Gli altri si lamentavano per le ferite, si fermavano spesso, qualche volta desistevano del tutto e si accasciavano sul bordo della strada sopraffatti dalla tristezza.

Brano tratto dal libro “Il canto del grillo.” di Bruno Ferrero. Edizioni ElleDiCi.

Il cigno e la rana vanitosa

Il cigno e la rana vanitosa

C’era una volta, in un verde stagno, una verde ranocchia convinta di essere l’animale più bello tra tutti gli animali.
Tutto il giorno stava a pavoneggiarsi e gonfiava il petto orgogliosa del suo aspetto.
Un giorno nello stagno le si avvicinò un cigno, dal collo lungo e dalle piume candide come la neve.

La rana impertinente gli disse:

“Spostati! Che mi fai ombra e non riesco a vedere la mia suprema bellezza riflessa nello stagno!”
Il cigno, un po’ perplesso si spostò un po’ più in là e si mise ad osservare cosa faceva la ranocchia.
Questa stava tutto il tempo a rimirare la sua immagine riflessa nell’acqua e a dire:
“Sono bella, sono bellissima, sono la più bella creatura del creato, e sono verde, verdissima, la più verde delle creature e guarda come si gonfia il mio petto!”

Il cigno davvero incredulo le si avvicinò un’altra volta e le chiese con molta cortesia:

“Scusami rana, ma credo che tu stia un pochino esagerando; certo sei bella tra le rane, ma di sicuro non sei la più bella tra le creature del creato.”
La rana indispettita sfidò il cigno:
“Credi questo?
Pensi di essere più bello di me?
Allora faremo una gara di bellezza e vedremo chi è il più bello tra noi due!”
Il cigno cercò in ogni modo di rifiutare, persino chiese scusa alla rana, certo non intendeva offenderla, ma tanto insistette la creatura vanitosa che al fine il cigno cedette.
Così chiamarono a raccolta tutti gli animali dello stagno e d iniziarono ad interrogarli:

“Chi è il più bello tra noi due?”

Naturalmente tutti dicevano che più bello era il cigno, ma la rana non potendo accettare la sconfitta continuava a gonfiare il petto, credendo di apparire più bella.
Si gonfiò tanto, ma tanto che alla fine esplose!
Il cigno che era buono e che mai avrebbe voluto concludere a quel modo la gara decise allora di seppellire il povero animale straziato e sulla sua tomba scrisse:
“Qui giace la rana più bella che io abbia mai visto.”
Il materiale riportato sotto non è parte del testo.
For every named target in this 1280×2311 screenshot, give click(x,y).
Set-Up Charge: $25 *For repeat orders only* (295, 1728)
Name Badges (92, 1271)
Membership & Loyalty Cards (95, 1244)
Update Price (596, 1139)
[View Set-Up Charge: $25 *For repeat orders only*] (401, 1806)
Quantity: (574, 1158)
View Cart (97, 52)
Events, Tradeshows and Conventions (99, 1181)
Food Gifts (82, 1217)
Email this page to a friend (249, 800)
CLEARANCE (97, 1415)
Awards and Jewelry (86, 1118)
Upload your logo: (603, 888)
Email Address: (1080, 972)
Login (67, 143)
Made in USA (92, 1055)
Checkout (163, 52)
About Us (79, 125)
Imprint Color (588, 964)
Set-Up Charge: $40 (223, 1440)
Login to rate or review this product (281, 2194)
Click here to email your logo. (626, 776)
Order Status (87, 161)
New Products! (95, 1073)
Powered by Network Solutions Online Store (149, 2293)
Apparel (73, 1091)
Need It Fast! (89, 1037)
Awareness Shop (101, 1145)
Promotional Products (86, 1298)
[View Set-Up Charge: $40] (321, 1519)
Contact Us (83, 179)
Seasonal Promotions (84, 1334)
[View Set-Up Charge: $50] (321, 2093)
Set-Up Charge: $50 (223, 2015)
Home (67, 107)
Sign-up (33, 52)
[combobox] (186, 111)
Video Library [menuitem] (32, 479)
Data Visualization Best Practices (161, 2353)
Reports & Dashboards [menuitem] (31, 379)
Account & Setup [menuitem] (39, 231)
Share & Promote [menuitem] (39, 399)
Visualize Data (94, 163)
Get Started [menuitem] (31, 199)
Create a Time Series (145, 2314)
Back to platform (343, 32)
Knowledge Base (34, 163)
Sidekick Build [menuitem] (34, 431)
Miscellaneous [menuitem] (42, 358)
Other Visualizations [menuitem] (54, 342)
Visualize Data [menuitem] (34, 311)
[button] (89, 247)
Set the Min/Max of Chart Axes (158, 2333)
Brano tratto dal libro “40 Racconti di Animali.” Edizione Rusconi Libri.

La volpe e la cicogna

La volpe e la cicogna

La volpe e la cicogna una volta erano buone amiche, spesso passavano insieme del tempo.
Un giorno la volpe invitò a pranzo la cicogna; per farle uno scherzo,

le servì della minestra in una scodella poco profonda:

la volpe leccava facilmente, ma la cicogna riusciva soltanto a bagnare la punta del lungo becco e dopo pranzo era più affamata di prima.
“Mi dispiace,” disse la volpe ghignando tra i denti, “la minestra non è di tuo gradimento?”

“Oh, non ti preoccupare:

spero anzi che vorrai restituirmi la visita e che verrai presto a pranzo da me.” rispose la cicogna.
Così fu stabilito il giorno in cui la volpe sarebbe andata a trovare la cicogna.
Sedettero a tavola, mai i cibi erano preparati in vasi dal collo lungo e stretto nei quali la volpe non riusciva ad infilare il muso:

tutto ciò che poté fare fu leccare l’esterno del vaso,

mentre la cicogna tuffava il becco nel brodo e mangiava con gran gusto:
“Non ti piace, cara, ciò che ho preparato?”
Fu così che la volpe burlona fu a sua volta presa in giro dalla cicogna.